> [BRIEF]
List every person named in the page text, along with the organization it gives for each.

> [PAGE TEXT]
══════════
Chris Benko of Koneksa echoed this sentiment, saying, “I think that’s where in the near future we’ll be able to put all this data into insights for … the patient in front of me, and not just base their clinical plan on some 10 year old, double-plan procedural, Framingham study, but something that’s really relevant from a data lake that’s real time and updated.”

The slow adoption of digital solutions in healthcare has been a major obstacle to unlocking the full potential of data-driven solutions. While other industries have embraced digital technologies at a rapid pace, healthcare has lagged behind, due in part to a variety of challenges on both the patient and provider side. As Christine Lemke of Evidation pointed out, most patients only use health-monitoring technology consistently when it’s offered as a ‘side effect.’

For example, when a device is multi-functional, such as a Fitbit, most users aren’t using it for the health-monitoring features, they’re using it for other functions; in this case, to tell the time.

On the provider side, there can be resistance to integrating new digital tools due to a lack of time to learn about them, a lack of information about available options or a preference for traditional methods. A huge challenge facing the healthcare industry is the simultaneous requirement of training its workforce to adopt new technologies and redesigning training protocols to keep pace with rapid innovation. Susan Kirsh of Health for Discovery, Education and Affiliate Networks said that this is particularly challenging because the rate of technological innovation is not linear. This can slow down the adoption of digital solutions and limit the amount of data collected.

Another significant shift in the landscape of data collection is the move toward continuous data gathering. ‘(Continuous data) is very different than traditional clinical data that’s spot checked. It’s been relatively small. Having continuous measures over time — and having to even deal with that temporal element of things — is beyond the basic sort of biostatistics training that a lot of people who are tackling these problems are familiar with. It’s a different kind of math problem (that’s geared) more toward people with an informatics or a physics background and so forth,” said Benko.

“I think there’s enormous potential of AI tools to help bridge that gap between the skillset of the person trying to deal with the data and the ability to manipulate and use it, but there also still has to be a significant upskilling, I think, of people that come in to work with these systems in data versus traditional clinical data sets. It really just is much denser, much more complex. It has many more elements,’ he added.
══════════
> [Items from a data source]
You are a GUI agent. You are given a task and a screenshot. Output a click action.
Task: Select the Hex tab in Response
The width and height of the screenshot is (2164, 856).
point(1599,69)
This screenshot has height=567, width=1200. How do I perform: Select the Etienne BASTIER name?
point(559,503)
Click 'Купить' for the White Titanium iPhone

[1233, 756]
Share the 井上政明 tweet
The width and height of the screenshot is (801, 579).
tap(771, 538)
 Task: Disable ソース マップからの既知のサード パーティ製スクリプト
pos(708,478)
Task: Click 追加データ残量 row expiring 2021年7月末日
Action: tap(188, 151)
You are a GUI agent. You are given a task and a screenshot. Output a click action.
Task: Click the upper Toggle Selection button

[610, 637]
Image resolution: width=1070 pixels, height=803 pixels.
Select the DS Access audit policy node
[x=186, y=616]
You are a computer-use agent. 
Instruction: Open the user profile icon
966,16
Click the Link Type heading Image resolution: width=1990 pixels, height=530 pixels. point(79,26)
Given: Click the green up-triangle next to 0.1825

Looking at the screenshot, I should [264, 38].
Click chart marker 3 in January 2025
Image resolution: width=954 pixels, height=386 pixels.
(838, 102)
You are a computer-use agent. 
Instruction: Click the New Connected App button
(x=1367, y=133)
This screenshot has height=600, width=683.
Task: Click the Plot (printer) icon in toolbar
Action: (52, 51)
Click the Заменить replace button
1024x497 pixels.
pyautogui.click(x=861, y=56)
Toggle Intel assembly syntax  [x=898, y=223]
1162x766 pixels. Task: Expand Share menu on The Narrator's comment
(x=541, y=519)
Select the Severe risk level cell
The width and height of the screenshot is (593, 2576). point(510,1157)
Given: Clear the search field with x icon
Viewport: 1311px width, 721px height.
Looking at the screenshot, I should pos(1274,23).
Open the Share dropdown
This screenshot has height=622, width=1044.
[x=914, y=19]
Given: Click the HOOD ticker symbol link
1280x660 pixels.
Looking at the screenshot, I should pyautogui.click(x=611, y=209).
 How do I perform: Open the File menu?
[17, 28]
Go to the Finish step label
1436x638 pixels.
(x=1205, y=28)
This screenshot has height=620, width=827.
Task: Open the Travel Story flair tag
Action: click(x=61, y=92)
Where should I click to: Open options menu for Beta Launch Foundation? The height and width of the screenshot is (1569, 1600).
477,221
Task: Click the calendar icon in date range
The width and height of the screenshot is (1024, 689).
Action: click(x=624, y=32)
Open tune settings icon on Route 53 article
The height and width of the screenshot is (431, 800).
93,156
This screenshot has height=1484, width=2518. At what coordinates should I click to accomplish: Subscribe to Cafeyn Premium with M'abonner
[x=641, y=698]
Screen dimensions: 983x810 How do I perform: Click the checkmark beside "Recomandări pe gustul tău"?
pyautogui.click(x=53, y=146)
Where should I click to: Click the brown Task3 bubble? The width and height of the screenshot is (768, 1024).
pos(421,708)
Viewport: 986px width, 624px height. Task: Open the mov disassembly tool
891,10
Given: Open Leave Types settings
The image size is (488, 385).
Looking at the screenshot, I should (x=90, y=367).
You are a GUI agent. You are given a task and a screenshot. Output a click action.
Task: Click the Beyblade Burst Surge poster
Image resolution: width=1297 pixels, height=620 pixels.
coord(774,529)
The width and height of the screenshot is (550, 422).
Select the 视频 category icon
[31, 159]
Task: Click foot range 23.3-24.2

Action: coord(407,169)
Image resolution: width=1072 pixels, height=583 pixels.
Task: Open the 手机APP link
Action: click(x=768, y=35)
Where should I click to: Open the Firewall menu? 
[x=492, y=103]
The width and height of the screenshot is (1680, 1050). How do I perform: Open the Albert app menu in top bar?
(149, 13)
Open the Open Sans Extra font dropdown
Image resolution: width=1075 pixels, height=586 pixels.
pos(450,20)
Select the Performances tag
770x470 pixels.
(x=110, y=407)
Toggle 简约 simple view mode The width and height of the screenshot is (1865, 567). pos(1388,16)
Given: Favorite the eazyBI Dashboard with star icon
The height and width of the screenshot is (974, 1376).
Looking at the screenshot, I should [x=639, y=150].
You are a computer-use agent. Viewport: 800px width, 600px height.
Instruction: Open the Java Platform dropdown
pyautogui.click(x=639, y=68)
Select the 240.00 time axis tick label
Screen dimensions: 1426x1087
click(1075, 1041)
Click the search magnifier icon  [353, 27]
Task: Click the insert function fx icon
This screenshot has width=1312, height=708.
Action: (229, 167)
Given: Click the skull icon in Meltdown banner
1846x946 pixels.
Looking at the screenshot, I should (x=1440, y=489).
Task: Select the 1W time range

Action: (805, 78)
══════════
> [SOLUTION TO THE PROBLEM]
Chris Benko (Koneksa)
Christine Lemke (Evidation)
Susan Kirsh (Health for Discovery, Education and Affiliate Networks)